Professor Elnozahy Elected as Fellow of the National Academy of Inventors

Professor Elmootazbellah Elnozahy, who has been elected as Fellow of the National Academy of Inventors, will be officially inducted during the NAI’s 2022 Annual Meeting June 13-15, 2022, in Arizona, U.S.

By David Murphy
 
KAUST Professor of Computer Science Elmootazbellah Elnozahy has been elected to the rank of National Academy of Inventors (NAI) Fellow. Elnozahy will be officially inducted during the NAI’s 2022 Annual Meeting June 13-15, 2022, in Arizona, U.S. 
 
Established in 2010, the NAI Fellows Program honors academic inventors who have displayed a spirit of innovation by creating or facilitating outstanding inventions that have enhanced the quality of life, economic development and welfare of society. NAI fellows are selected based on the number and significance of patents they are co-inventors; the patents must also have stemmed from a university-based research program.
 
The NAI Fellow designation is the most prestigious professional distinction for academic inventors. Currently, 1,403 Fellows worldwide are associated with the program representing more than 250 prestigious universities and governmental and nonprofit research institutes.
 
Elmootazbellah Elnozahy holds 58 patents in the field of Information Technology. His most significant patents are “Web server architecture for improved performance/US 7,499,966)” and “Processing of requests for static objects in a network server/US 6,879,999)” which describe the technology for caching dynamic content in the U.S. census 2000 website, reducing information query time from six minutes to two seconds, which was critical for acceptable performance. 

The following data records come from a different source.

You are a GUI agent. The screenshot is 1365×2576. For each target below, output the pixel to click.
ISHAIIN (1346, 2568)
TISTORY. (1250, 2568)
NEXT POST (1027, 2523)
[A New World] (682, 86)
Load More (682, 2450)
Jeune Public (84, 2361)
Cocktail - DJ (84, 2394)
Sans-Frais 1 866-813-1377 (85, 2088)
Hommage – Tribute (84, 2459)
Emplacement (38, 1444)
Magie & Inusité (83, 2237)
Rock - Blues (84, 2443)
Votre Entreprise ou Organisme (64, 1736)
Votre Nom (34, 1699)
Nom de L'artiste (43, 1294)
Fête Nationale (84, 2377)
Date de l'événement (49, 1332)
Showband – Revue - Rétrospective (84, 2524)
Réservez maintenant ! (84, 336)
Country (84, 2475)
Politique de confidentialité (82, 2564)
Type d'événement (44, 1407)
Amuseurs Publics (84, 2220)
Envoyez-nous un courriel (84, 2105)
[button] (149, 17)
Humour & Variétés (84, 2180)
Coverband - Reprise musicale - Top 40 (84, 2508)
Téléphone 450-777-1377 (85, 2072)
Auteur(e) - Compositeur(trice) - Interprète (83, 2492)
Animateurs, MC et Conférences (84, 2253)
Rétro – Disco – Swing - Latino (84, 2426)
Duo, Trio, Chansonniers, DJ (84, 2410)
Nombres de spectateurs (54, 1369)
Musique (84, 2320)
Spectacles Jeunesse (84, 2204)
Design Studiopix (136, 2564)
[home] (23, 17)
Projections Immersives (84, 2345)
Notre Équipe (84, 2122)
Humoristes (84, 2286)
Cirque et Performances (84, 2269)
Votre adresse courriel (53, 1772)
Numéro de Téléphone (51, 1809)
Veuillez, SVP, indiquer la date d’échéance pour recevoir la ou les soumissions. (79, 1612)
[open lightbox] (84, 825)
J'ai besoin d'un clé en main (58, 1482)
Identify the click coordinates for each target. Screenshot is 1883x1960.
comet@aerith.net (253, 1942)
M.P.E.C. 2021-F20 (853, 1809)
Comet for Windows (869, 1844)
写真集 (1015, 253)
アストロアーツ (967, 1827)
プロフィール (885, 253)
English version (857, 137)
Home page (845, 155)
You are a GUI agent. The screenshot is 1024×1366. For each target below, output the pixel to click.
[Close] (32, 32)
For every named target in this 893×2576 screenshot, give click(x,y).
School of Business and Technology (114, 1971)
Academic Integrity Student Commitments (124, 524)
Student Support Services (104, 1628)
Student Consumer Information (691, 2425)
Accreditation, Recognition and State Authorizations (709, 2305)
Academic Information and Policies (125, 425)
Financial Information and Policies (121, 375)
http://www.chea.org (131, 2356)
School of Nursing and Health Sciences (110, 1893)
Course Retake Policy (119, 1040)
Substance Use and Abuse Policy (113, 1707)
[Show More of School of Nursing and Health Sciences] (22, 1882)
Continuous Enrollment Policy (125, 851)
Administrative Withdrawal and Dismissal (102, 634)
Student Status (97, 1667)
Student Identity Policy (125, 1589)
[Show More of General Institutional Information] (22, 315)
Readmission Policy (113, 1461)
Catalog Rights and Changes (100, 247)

Also, “Verification of service level agreement contracts/US 6,792,459,” which was licensed by Xerox PARC and enables third-party verification of performance agreements. Other significant patents dealt with energy consumption and were incorporated in IBM POWER 6 and POWER 7 systems (e.g., U.S. 6,985,952, 8,250,298). 
 
Elmootazbellah Elnozahy is a former Dean of the Computer, Electrical and Mathematical Sciences and Engineering at KAUST. Elnozahy’s expertise is in computing systems, with a focus on dependability, power consumption and performance. He wrote a defining article on the theory and practice of rollback-recovery, built the world’s first computer server out of low-power processors, and led the PERCS project (the DARPA-funded research phase of the IBM POWER 7-IH).  

He received the Ralph Budd Award from Rice University, RIA and CAREER awards from the NSF, Trailblazer Award from the University of Texas, Outstanding Technical Achievement Awards from IBM, an IBM President Award, and he was named Master Inventor for Life by IBM in 2006. He was Associate Editor for the IEEE Transactions on Parallel and Distributed Systems and the IEEE Transactions on Dependable and Secure Computing. Elnozahy is a Fellow of the IEEE and an elected chair of IFIP Working Group 10.4.

Elnozahy’s research area is in computing systems, including high-performance computing, power-aware computing, fault tolerance, operating systems, system architecture and distributed systems. 

Elnozahy obtained a Ph.D. in computer science from Rice University, U.S.